Pre-exposure prophylaxis (PrEP) holds promise for achieving a significant, sustained decline in new HIV infections, but some groups of men who have sex with men (MSM) may have difficulty adhering to daily dosing. Prevention effective adherence suggests that PrEP’s efficacy depends on adherence at the time of HIV exposure, yet few studies have examined how exposures (i.e., high-risk sex) overlap with periods of consecutive missed PrEP doses. Substance use may also play a role in these vulnerable periods.
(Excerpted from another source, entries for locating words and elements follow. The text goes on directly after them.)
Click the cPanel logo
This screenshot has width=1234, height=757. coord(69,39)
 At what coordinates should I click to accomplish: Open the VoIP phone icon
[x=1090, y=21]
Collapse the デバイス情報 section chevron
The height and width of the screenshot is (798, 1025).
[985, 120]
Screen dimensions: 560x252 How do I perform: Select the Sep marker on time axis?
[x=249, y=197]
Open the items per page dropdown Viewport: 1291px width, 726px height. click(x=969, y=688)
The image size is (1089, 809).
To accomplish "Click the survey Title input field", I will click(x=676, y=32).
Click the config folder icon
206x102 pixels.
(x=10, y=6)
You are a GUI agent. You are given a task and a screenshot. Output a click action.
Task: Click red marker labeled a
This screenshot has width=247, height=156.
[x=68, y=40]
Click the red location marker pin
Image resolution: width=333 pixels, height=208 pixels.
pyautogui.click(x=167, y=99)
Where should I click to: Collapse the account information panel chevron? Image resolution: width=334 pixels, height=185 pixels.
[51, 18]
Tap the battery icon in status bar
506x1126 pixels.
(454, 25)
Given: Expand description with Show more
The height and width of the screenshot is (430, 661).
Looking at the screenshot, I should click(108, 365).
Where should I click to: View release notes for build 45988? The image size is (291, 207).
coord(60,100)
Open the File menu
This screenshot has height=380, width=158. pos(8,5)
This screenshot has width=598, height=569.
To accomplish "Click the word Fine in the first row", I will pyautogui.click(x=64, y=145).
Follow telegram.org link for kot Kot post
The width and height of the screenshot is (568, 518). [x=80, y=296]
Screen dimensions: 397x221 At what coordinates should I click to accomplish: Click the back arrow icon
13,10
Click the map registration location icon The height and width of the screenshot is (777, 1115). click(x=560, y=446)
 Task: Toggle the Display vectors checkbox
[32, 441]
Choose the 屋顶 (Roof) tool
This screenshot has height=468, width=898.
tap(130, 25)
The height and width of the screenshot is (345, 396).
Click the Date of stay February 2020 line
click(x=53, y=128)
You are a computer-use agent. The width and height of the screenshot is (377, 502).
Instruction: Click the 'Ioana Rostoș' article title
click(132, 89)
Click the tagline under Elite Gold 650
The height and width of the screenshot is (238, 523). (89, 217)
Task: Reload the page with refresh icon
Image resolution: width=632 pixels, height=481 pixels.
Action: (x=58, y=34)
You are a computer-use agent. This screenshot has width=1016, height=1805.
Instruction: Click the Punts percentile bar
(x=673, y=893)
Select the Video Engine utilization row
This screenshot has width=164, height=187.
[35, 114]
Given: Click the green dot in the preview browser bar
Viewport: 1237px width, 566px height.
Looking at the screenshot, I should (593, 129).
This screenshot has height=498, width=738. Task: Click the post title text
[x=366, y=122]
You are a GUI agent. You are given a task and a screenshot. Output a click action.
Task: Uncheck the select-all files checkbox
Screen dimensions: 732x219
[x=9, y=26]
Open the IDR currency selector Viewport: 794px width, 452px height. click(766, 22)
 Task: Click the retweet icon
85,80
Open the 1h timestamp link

This study, conducted by Dr. Tyler Wray, assistant professor of behavioral and social sciences, and colleagues, explored the co-occurrence of sexual risk behavior and substance use with lapses in PrEP adherence over six months among MSM at a community PrEP clinic. Digital pill bottles were utilized to monitor the daily adherence of 40 PrEP-experienced patients recruited from an outpatient clinic in the Northeastern U.S. Participants also completed detailed online diaries every two weeks that surveyed their sexual behavior and substance use each day.
[Photo: Dr. Tyler Wray]
Results suggest that, even in an older, PrEP-experienced sample of MSM, adherence lapses of three or more days were common, as was having more than one such lapse over a six-month period. The results also showed that sex events involving potential HIV exposure occurred nearly as often during PrEP adherence lapses when compared to periods of more regular adherence. This suggests that lapses in PrEP adherence were not likely due to participants taking deliberate pauses at times when they believed they would not be at risk, but rather to problems adhering to PrEP at times when they were still at risk. This finding may signal the need for interventions that focus on helping MSM adhere to PrEP more consistently, and/or identifying triggers for periods of nonadherence.
Although alcohol use appeared to play little role in producing adherence lapses or promoting risk behaviors that occurred during lapses, stimulant drug use often co-occurred with HIV risk behavior that occurred specifically during PrEP adherence lapses, suggesting that these drugs may facilitate HIV exposure specifically when PrEP is less protective. The study’s authors suggest that future research should focus on understanding the role of adherence lapses, risk behavior, and alcohol/drug use among younger, less PrEP-experienced MSM.
This article was published in JAIDS.